- [Input material]:

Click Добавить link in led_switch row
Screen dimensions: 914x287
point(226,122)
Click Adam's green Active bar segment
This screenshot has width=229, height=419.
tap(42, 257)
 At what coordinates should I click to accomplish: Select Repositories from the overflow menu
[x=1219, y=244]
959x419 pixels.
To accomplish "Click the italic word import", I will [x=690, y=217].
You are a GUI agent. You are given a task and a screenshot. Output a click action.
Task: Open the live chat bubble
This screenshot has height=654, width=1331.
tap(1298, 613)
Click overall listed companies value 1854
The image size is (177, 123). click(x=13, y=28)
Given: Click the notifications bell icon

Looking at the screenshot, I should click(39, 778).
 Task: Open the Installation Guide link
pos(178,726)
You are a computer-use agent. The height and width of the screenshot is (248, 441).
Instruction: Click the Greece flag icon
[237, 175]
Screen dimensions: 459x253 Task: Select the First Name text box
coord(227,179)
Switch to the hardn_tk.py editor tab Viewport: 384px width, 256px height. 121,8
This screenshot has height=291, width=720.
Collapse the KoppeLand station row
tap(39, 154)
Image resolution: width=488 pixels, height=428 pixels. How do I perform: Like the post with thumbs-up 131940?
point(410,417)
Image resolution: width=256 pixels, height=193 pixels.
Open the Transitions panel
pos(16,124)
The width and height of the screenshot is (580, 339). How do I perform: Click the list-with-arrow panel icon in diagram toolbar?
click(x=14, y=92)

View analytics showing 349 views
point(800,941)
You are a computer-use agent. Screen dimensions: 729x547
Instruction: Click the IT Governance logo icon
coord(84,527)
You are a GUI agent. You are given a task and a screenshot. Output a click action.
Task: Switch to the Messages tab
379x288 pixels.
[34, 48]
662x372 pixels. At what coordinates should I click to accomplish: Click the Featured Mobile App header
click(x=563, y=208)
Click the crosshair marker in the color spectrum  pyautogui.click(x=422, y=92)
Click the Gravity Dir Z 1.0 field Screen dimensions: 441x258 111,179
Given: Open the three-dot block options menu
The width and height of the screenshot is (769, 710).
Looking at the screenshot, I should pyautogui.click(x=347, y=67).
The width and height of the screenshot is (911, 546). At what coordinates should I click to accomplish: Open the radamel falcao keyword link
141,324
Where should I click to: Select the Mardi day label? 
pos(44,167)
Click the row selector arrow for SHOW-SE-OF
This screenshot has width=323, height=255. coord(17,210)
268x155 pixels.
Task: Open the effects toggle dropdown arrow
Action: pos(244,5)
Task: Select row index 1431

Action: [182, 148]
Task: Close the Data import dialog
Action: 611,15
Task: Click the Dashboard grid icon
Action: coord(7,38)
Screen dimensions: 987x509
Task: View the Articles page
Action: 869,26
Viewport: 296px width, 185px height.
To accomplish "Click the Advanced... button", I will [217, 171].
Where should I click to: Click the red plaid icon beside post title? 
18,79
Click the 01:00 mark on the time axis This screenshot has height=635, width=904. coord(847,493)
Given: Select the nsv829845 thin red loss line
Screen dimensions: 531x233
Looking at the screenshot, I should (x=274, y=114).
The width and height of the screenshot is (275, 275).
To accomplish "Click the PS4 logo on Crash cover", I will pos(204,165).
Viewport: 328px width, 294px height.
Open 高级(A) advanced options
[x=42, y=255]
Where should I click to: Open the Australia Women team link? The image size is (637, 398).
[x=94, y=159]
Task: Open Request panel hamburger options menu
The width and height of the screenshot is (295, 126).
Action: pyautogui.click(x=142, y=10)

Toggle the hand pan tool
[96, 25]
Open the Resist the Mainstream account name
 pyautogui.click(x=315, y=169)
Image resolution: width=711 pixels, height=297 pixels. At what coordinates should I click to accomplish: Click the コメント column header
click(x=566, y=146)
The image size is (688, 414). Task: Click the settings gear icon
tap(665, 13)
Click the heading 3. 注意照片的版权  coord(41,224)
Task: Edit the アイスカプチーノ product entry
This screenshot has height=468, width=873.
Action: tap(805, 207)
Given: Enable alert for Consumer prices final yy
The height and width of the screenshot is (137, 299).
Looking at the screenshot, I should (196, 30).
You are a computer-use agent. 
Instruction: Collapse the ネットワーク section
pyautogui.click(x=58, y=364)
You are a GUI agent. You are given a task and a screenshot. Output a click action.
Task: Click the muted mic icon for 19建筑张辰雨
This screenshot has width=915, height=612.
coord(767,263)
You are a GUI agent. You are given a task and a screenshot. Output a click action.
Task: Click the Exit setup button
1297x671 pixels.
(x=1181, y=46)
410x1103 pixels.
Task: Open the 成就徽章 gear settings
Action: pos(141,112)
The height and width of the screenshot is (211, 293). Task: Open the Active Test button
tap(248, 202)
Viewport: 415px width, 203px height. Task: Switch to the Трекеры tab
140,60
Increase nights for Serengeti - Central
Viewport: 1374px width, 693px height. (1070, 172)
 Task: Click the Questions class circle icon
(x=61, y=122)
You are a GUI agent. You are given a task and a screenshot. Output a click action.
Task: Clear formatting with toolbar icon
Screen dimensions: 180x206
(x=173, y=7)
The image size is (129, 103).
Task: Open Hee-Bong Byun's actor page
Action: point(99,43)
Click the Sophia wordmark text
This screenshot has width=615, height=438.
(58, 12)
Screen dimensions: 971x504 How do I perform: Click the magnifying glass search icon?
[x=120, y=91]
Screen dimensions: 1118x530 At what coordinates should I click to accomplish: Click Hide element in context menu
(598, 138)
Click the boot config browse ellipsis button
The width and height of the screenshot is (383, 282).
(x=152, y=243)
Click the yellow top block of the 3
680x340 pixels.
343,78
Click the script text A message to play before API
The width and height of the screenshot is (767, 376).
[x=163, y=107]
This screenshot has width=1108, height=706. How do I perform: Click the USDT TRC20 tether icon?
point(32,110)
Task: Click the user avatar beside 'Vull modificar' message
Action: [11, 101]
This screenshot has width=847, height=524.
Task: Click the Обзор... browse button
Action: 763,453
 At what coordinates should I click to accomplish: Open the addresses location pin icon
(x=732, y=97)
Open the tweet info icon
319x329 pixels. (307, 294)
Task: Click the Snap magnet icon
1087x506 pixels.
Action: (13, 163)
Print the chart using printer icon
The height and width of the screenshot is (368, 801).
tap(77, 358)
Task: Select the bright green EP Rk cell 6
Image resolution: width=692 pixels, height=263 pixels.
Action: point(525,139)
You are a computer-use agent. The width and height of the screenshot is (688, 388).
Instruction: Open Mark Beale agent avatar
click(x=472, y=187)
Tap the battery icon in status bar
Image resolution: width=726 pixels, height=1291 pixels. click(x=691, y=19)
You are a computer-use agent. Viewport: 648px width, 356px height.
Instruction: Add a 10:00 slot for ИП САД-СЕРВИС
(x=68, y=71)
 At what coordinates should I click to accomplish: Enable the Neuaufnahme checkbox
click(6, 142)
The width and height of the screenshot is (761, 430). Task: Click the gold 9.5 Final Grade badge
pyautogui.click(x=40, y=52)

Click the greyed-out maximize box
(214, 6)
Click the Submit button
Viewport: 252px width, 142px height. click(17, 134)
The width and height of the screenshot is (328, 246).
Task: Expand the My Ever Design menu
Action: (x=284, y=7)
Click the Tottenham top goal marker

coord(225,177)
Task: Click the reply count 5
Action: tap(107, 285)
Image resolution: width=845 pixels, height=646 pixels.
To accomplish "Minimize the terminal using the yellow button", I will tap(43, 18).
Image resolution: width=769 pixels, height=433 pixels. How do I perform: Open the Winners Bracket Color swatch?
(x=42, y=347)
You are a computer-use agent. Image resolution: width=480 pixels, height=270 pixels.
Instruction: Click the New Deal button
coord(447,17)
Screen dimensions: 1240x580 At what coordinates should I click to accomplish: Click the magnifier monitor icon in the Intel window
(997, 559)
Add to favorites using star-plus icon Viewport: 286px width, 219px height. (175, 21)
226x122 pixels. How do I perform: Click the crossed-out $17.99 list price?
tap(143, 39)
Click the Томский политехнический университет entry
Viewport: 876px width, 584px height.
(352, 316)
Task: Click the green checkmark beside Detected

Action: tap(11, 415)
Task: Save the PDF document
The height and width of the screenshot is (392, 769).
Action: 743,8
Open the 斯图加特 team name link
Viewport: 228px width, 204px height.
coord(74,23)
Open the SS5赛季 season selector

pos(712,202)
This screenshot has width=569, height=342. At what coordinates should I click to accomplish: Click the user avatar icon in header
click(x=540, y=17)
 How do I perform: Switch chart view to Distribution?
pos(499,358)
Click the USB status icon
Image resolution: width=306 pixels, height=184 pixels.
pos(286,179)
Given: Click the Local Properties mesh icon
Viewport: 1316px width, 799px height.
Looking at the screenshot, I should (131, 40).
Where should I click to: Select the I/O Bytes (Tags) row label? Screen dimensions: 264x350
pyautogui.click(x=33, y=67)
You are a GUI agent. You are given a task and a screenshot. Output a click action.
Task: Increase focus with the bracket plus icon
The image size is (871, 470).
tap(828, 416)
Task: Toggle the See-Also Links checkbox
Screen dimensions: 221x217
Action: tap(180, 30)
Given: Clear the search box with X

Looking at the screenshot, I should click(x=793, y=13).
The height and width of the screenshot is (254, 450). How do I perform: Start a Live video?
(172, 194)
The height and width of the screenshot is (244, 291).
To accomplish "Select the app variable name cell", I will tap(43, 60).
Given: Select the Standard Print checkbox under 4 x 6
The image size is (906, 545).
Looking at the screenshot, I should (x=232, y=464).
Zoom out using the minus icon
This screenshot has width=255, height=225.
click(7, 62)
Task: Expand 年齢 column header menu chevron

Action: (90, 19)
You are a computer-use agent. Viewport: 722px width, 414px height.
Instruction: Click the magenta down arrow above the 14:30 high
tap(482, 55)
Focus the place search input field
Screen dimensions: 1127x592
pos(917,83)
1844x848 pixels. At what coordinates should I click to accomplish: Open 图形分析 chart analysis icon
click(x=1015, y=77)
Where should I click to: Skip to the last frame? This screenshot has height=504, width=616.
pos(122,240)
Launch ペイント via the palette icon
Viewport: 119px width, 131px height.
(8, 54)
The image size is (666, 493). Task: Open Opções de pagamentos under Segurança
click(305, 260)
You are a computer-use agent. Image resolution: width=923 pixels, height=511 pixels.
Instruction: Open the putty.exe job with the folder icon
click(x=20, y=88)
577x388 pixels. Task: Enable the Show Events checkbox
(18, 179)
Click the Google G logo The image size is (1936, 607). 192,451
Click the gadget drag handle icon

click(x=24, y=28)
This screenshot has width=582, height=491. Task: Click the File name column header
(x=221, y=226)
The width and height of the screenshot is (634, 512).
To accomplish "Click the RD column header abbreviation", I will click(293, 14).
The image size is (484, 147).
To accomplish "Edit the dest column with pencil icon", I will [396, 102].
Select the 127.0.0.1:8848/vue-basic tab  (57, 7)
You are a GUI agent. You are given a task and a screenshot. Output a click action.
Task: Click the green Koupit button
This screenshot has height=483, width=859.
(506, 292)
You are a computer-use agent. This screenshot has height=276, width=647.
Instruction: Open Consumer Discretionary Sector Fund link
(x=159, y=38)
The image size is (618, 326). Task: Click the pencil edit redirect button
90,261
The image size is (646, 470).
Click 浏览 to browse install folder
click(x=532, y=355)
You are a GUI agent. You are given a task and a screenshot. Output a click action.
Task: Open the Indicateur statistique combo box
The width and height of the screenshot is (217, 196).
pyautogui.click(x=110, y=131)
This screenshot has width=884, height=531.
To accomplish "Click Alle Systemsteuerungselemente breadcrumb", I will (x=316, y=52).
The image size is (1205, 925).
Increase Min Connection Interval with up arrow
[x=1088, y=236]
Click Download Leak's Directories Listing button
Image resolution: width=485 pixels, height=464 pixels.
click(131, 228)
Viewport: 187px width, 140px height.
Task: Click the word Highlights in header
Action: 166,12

- [Aim of the task]: When a line in the listing has the word "computer", return that line.

- [Task response]:
You are a computer-use agent. The height and width of the screenshot is (248, 441).
You are a computer-use agent. Screen dimensions: 729x547
You are a computer-use agent. 
You are a computer-use agent. The width and height of the screenshot is (688, 388).
You are a computer-use agent. Viewport: 648px width, 356px height.
You are a computer-use agent. Image resolution: width=480 pixels, height=270 pixels.
You are a computer-use agent. Viewport: 722px width, 414px height.
You are a computer-use agent. Image resolution: width=923 pixels, height=511 pixels.
You are a computer-use agent. This screenshot has height=276, width=647.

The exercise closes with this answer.